Author: A. Rose Pritchett
Narrator: Melanie Huesz
Length: 6 hours and 7 minutes
Publisher: A. Rose Pritchett
Released: June 11, 2020
Genre: Historical Fiction; Young Adult
Boston, 1846. Eighteen-year-old Mildred Parish, a barber’s daughter, practices practical witchcraft using locks of hair obtained from her father’s customers. She’s very selective about who knows her secret and the kinds of spells she casts. Only people she trusts can know, and she must never cast a spell to harm another person. One of her father’s clients is Theodore O’Brian, an Irish immigrant whose family is fortunate enough to be wealthy. Mildred is head over heels in love with him, but he’s destined to be with someone else. One day, a woman named Trinity Hartell comes knocking on Mildred’s door. She has a vendetta against an entire family and wants Mildred to cast a death spell on them. The family? The O’Brians, including Theodore. Mildred refuses, but Trinity is set on getting what she wants, one way or another. Mildred now feels she must protect the O’Brian family and the man she loves, but she must also protect herself. How can she make sure Trinity is stopped without telling the entire city of Boston that she’s a witch?
Rose Pritchett’s writing career started in kindergarten when she daydreamed about being a fairy princess instead of learning subtraction. Her childhood obsession with American Girl turned her into an avid history lover. At seventeen, she moved from her hometown of Charlotte, North Carolina, to Savannah, Georgia, where she earned her BA in writing with a history minor from Georgia Southern University. She continues to live in Savannah, still daydreaming about princesses wearing gorgeous dresses. A LOCK OF HAIR is her debut novel.
Author A. Rose Pritchett’s Top Ten Reasons to Hear A Lock of Hair
- There’s a dog. Need I say more?
- It’s full of snarky humor. Especially from Mary, the peppery Irish girl.
- The story is about a Christian witch, written by an actual Christian witch. I used my personal experiences growing up in the Bible Belt with an interest in witchcraft and my knowledge of the practice at the time I wrote the first draft.
- The narrator is talented at conveying each character’s unique voice, and there are a wide range of characters from a variety of backgrounds.
- There’s disability representation. Roger has Down Syndrome, though for accuracy’s sake, it’s not mentioned in the actual story because the condition wasn’t named until later in the 19th century.
- It recognizes that there was racism, sexism, and ableism in a period that is often over-romanticized.
- There’s a focus on Irish-American history.
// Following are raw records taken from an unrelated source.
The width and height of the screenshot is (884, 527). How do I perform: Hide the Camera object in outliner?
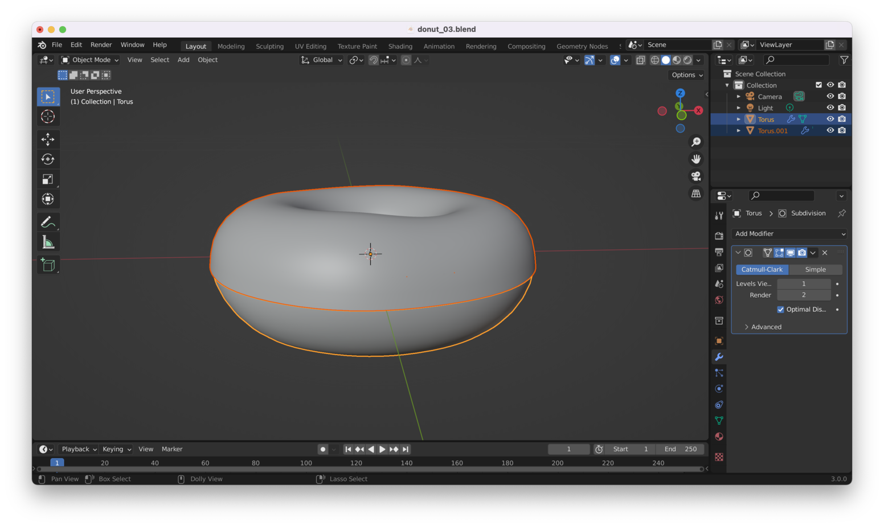830,96
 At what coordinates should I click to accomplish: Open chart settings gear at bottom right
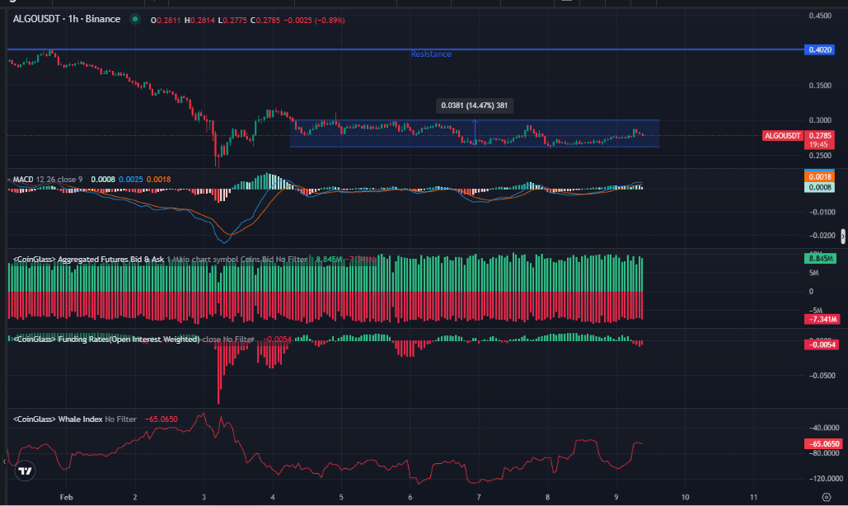pyautogui.click(x=825, y=499)

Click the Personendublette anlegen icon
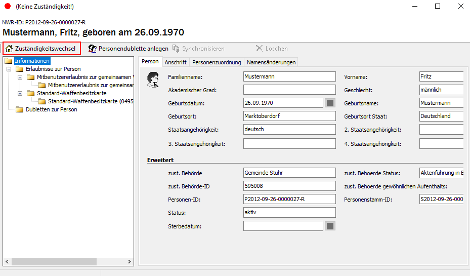92,49
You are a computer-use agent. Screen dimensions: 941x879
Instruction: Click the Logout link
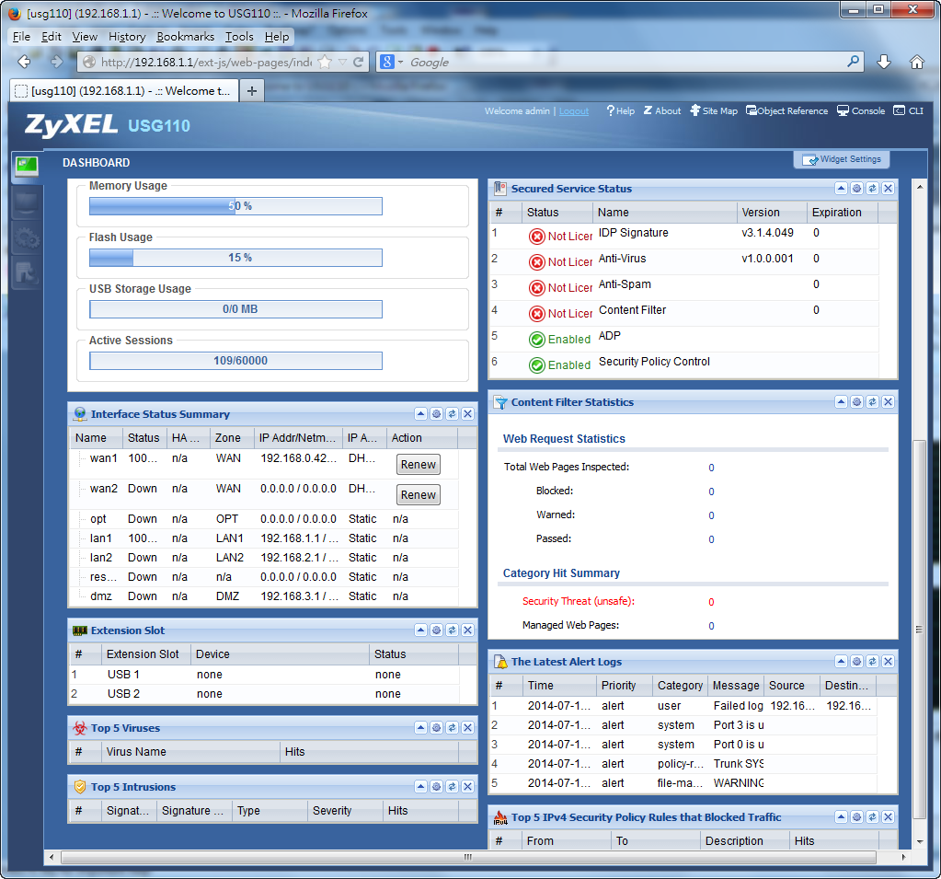[x=574, y=111]
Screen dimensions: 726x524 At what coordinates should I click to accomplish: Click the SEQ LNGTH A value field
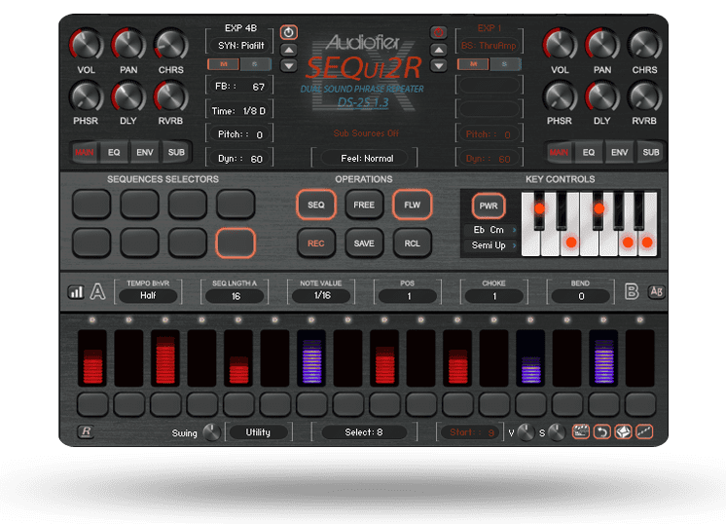click(235, 296)
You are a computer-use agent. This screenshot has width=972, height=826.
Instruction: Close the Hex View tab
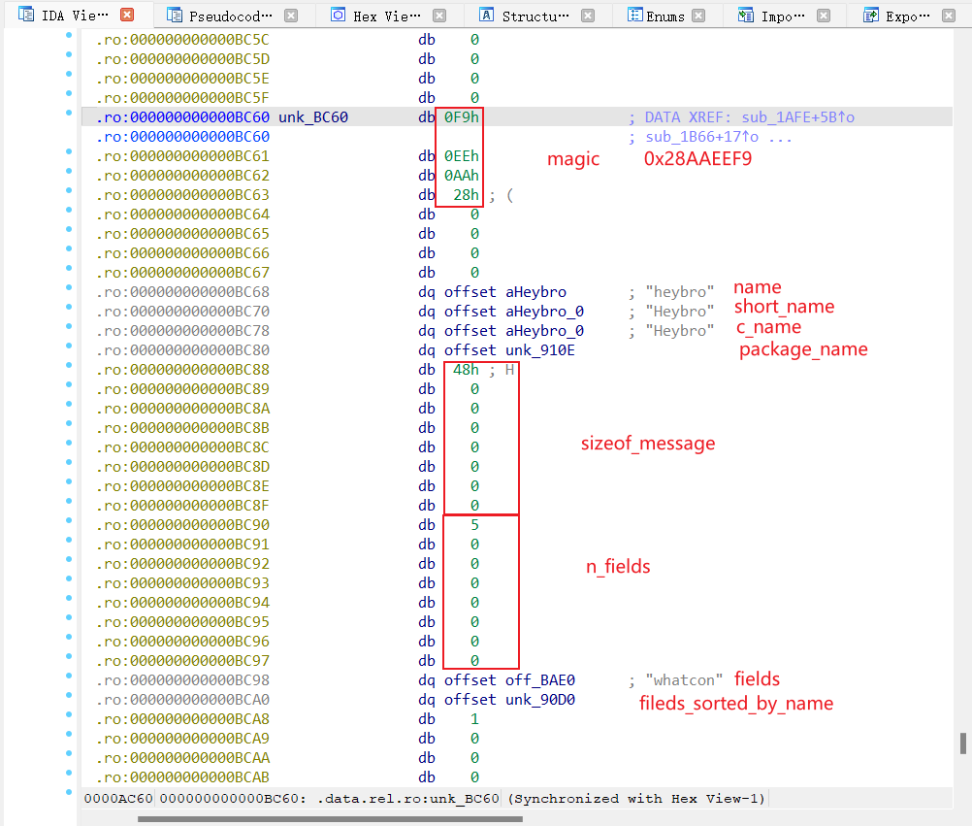(x=439, y=16)
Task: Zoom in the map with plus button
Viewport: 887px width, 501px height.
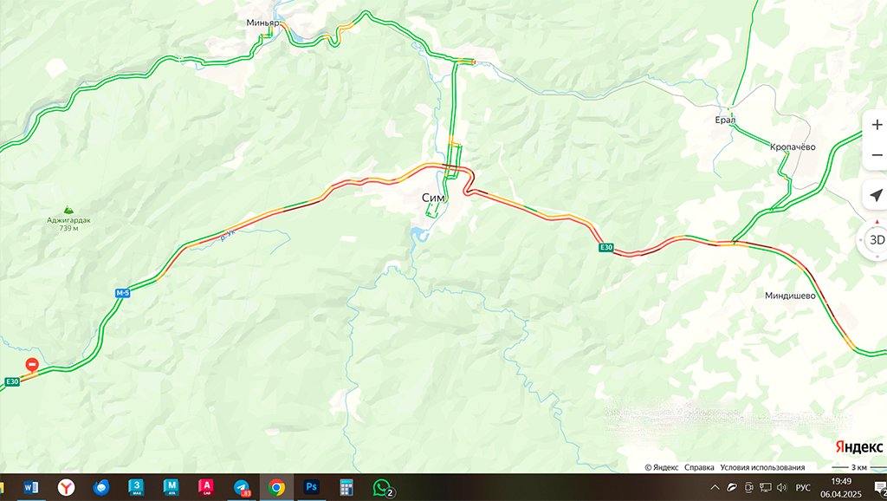Action: 877,125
Even though there’s a lot of controversy over how it should be discussed in comparison to African-American history, it still shouldn’t be ignored. Growing up, I had an overly-simplified version of my own history where things were bad in Europe, so they immigrated to America and things got better, not really knowing that white Americans discriminated against each other, as well. Meanwhile, even as a child, black history was never sugar-coated or simplified.
- The main character doesn’t scoff at feminine things, but is still strong. When I was about 15, a trend started in YA literature where the female leads had more masculine traits and hated things such as pretty dresses, for example. Those characters were seen as strong, independent role models for young women, while the more feminine characters were put in the supporting role. As someone who loves everything to do with pink and princesses and glitter, I had trouble calling myself a feminist because of this.
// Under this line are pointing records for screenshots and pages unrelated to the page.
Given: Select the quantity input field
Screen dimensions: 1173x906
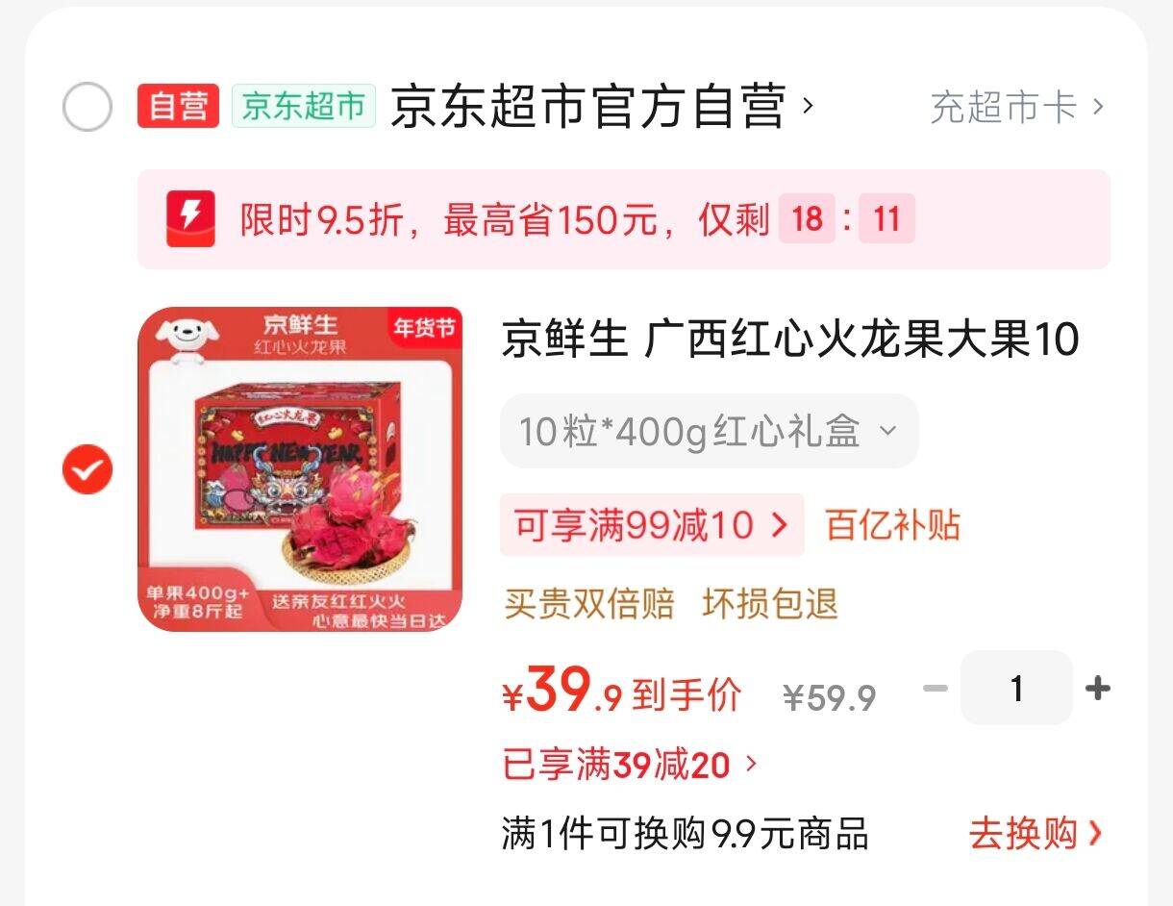Looking at the screenshot, I should click(1016, 688).
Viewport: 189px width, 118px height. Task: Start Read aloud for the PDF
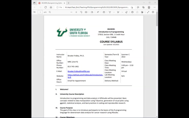pos(98,12)
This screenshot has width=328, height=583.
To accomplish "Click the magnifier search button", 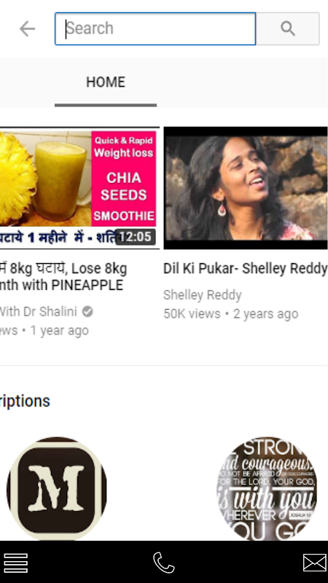I will point(287,28).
- It’s pacifist. Mildred’s main rule is to not purposefully harm others, which is something I value personally. While many stories focus on killing the bad guy, mine focuses on how to combat violence in a non-violent manner.
- By listening to this book, you’re supporting a disabled author. With the disability I have, finding a job that I can do is hard, so I cannot say how much I appreciate each and every single reader.